INFORMATION GIVEN:
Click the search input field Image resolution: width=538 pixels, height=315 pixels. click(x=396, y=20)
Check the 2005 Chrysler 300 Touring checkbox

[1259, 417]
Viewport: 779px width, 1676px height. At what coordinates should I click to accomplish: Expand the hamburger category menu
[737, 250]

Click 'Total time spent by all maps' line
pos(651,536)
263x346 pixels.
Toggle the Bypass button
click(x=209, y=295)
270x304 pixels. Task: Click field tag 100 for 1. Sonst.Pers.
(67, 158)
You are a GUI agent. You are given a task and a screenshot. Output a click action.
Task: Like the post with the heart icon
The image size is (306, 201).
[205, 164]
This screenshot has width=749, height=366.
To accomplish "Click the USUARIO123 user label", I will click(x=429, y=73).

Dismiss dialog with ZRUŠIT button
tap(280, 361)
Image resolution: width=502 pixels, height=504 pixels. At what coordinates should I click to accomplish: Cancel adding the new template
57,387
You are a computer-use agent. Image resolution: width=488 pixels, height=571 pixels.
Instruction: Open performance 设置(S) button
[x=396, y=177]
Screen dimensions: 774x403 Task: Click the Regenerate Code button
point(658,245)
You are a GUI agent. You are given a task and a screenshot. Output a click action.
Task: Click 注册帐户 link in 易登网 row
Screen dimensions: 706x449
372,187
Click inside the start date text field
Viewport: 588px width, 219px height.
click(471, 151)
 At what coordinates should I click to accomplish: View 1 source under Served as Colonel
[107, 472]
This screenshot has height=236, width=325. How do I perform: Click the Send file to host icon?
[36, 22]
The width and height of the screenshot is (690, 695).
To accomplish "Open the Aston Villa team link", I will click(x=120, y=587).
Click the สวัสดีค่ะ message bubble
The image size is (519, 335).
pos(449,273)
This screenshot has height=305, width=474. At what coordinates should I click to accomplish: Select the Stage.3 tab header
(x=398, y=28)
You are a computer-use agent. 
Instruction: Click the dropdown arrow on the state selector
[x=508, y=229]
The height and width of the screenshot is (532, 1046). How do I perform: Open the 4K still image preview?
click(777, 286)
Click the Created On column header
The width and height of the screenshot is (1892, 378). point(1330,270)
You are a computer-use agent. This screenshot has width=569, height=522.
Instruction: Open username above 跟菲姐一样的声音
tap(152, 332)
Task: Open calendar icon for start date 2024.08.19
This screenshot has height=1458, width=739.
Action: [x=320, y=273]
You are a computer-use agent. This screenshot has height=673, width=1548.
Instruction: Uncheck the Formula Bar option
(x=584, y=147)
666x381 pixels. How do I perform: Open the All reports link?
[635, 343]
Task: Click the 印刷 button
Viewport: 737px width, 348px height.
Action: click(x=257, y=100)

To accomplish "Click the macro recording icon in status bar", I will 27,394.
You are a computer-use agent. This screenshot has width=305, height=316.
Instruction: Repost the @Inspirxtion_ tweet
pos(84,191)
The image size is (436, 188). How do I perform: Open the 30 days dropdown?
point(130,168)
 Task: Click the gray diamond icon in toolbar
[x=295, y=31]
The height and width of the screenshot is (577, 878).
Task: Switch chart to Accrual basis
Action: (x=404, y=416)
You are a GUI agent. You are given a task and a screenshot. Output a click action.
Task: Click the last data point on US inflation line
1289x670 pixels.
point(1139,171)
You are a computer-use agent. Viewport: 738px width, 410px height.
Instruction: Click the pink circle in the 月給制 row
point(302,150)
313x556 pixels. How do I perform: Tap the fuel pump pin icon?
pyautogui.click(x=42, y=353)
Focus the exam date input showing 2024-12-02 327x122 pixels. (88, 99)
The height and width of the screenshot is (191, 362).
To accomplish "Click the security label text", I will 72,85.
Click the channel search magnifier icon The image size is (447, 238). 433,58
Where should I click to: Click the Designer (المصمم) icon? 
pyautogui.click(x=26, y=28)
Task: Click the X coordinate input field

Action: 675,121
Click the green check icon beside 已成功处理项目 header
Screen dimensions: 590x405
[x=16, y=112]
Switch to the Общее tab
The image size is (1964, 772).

TASK DETAILS: Whenever the string "agent" shows up in a line of the entries, copy that line.

TASK OUTPUT:
You are a GUI agent. You are given a task and a screenshot. Output a click action.
You are a computer-use agent. Image resolution: width=488 pixels, height=571 pixels.
You are a GUI agent. You are given a task and a screenshot. Output a click action.
You are a computer-use agent. 
You are a computer-use agent. This screenshot has width=569, height=522.
You are a computer-use agent. This screenshot has height=673, width=1548.
You are a computer-use agent. This screenshot has width=305, height=316.
You are a GUI agent. You are given a task and a screenshot. Output a click action.
You are a computer-use agent. Viewport: 738px width, 410px height.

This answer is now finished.